Wtf is the millenium falcon? How many people are you looling to pitch in on your dream rv? What will they get in exchange? Part ownership? Quarterly usage like a timeshare?

Are you are gonna live in it but want others to foot the bill. Whos name will it be titled under? Responsible for insurance? Decide what the rules are? Where it will go?

I have tried communal bus shares in the past & they are riddled with pitfalls... & thats before you want to decorate it as some fucking Star Trek movie prop. In order to do it fairly it must have equal shared equity & democratic imput but also socialistic ideas in place by all. Its wise to know these peeps first & share interests & trust each other.Once there is a falling out after others have contributed blood, sweat & tears into the bus; what stops you from kicking them out, calling police & excersizing the title that i assume will be in your name.
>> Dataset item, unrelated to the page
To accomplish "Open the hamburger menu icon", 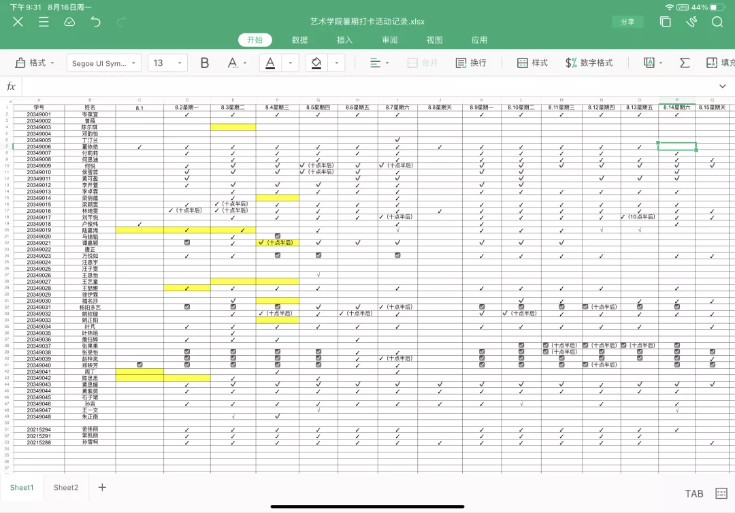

Band busses are the closest thing to this working in actual practice. But bands usually share goals of touring & bennefit by collectively owning a skoolie.


----------



## 209

Wtf is the millenium falcon? 

A ship from star wars, that han solo won in a betting game


How many people are you looling to pitcj in on your dream rv?


Depends on how dedicated they are, i have a few vehicles to choose from so if they are willing to work and help build a caravan that would be great, Maybe a travelling show or something


What will they get in exchange?
Whatever they can recieve, I run my own business for outsourcing, and also do web development and video production, But with the outsourcing i'm getting into more and more things just by dealing with them. 

Part ownership? 

To a degree


Quarterly usage like a timeshare?

Quite possibly or their own vehicle it's all about how you work and what limits you set yourself, if you stretch out there are alot of different things you can get involved in, i also make deck boxes and card sleeves for MTG games
Are you are gonna live in it but want others to foot the bill. Whos name will it be titled under? Responsible for insurance? Decide what the rules are? 



Where it will go? 
If you can give me a reason to go that would be enjoyable and lucrative in a legal way then wherever.


----------



## 209

I guess i'm a little more professional


----------



## Deleted member 20

This is a website for squatters, hobos, rubber tramps & other forms of wander punks. Are you looking for business partners??? Most bus conversions talked about here are for living or traveling? Are you planning to make this a tour vehicle to promote your business products like a tradeshow display piece for star wars conventions? 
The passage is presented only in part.